Le public était entré en salle et à 20 h, le directeur de l’opéra, Laurent Spielmann a pris la parole, affichant son inquiétude quant à la situation du conflit social et sa solidarité aux mouvements de protestations et de grève.
Puis une délégation de l’orchestre a pris la parole à son tour exposant une analyse approfondie des raisons de mobilisation des intermittents et de leurs revendications. Ils avaient voté en AG, et ils s’étaient prononcés contre la grève.

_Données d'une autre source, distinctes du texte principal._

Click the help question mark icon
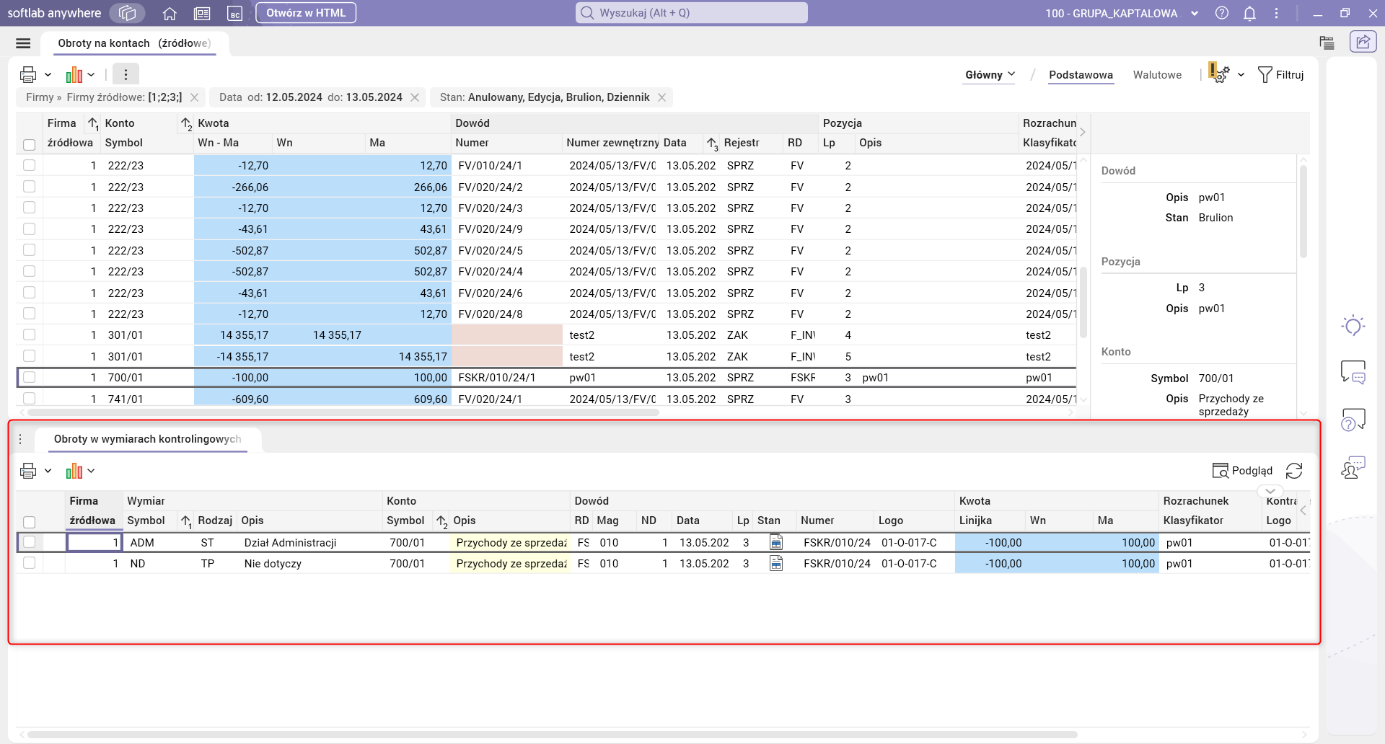This screenshot has height=744, width=1385. [x=1221, y=13]
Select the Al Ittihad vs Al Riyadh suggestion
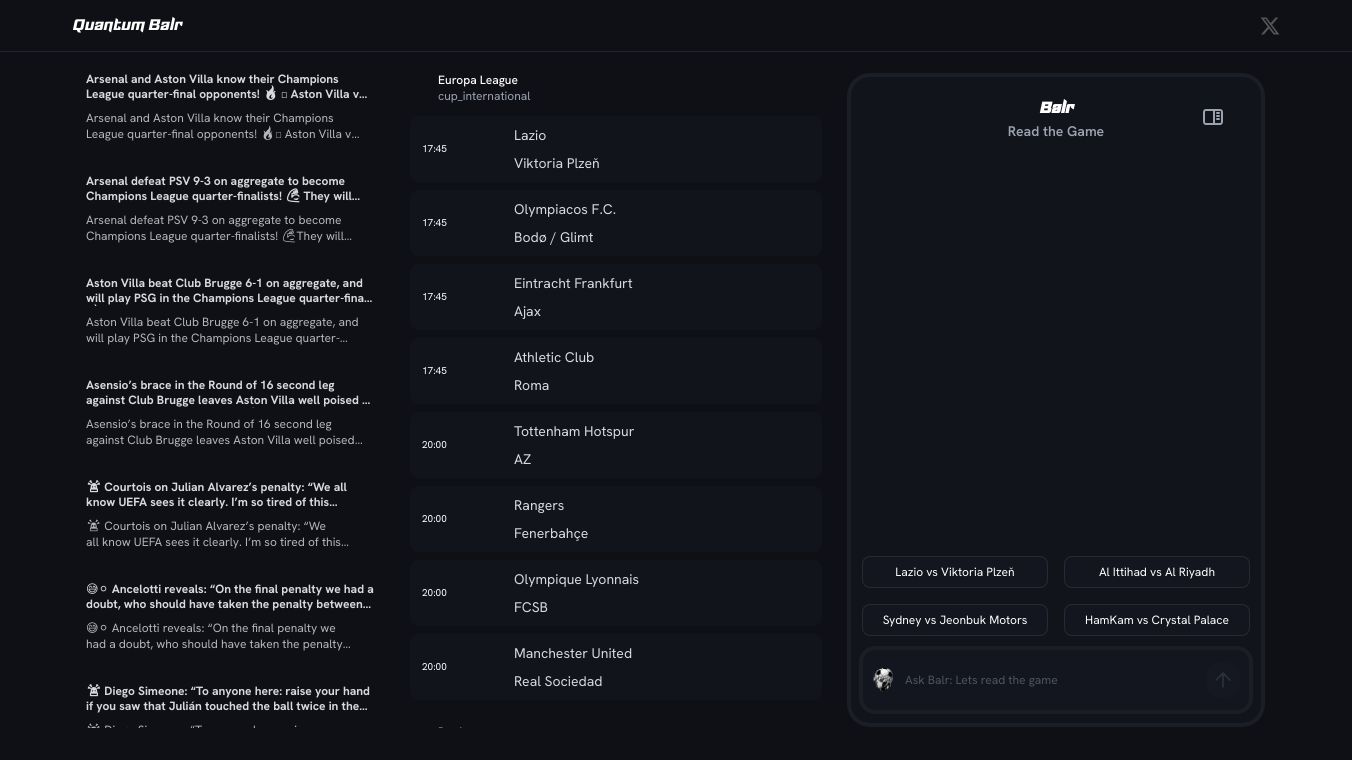This screenshot has height=760, width=1352. pos(1156,572)
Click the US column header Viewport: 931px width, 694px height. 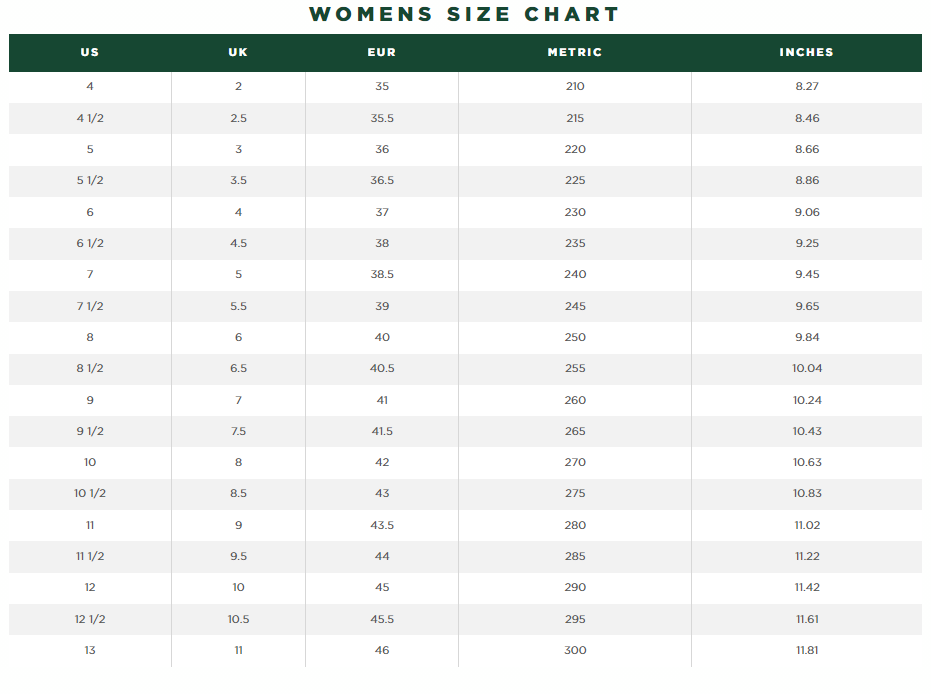click(90, 52)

Puis le rideau s’est ouvert sur nous, occupants le plateau. Nous avons lu le communiqué que nous vous joignons plus bas, à la fin duquel nous annoncions qu’en la circonstance, après les déclarations du premier ministre Manuel Valls la veille, il était impossible que la représentation ait lieu [1]. Le public a réagi de façon partagée, moitié applaudissant, moitié huant.
Une centaine d’entre eux sont restés et nous avons engagé la discussion. Il s’y exprimait différentes choses. Leur grande compréhension de notre détresse et colère. Mais souvent, l’incompréhension de notre mode d’action. Pour quelques un, c’est à noter, leur soutien à cela. Leur besoin de comprendre nos revendications, leur demande de leur expliquer, admettant par là leurs lacunes d’information dans un problème de si grande envergure. Leur consternation devant le peu d’information que les médias leur avaient fourni [2]. Nous leur avons expliqué. Ils ne comprenaient pas que nous mettions en péril nos outils de travail et notre relation avec eux. Nous leur avons dit qu’après tout ce que nous avions tenté depuis tant de temps, c’était là bien la seule mesure que nous pouvions encore donner à notre lutte. Pour nous, comme pour toutes les si nombreuses équipes en grève aujourd’hui partout en France [3], notre acte révélait la dimension de notre colère et notre détermination à tenir bon dans un combat dont nous connaissions le prix et la justesse. Que le seul vrai responsable était le gouvernement, dans son obstination à ne vouloir pas nous entendre [4].
L’action s’était montée en bonne communication avec l’équipe et la direction. Ils nous avaient dit qu’ils ne s’opposeraient pas à notre volonté, si celle-ci était d’empêcher le spectacle. Ils nous avaient fourni les résultats du vote, 120 contre la grève, 60 pour et 21 abstentions. Mais une forte déception s’exprimait dans l’équipe, et des avis là encore partagés sur notre choix de l’annulation.
Il est important pour nous de dire que quand nous sommes sortis, nous éprouvions tous comme un malaise et une grande tristesse. Annuler un spectacle est un acte douloureux, que, pour la plupart d’entre nous, nous n’avions jamais commis. Pour autant, nous ne regrettons pas.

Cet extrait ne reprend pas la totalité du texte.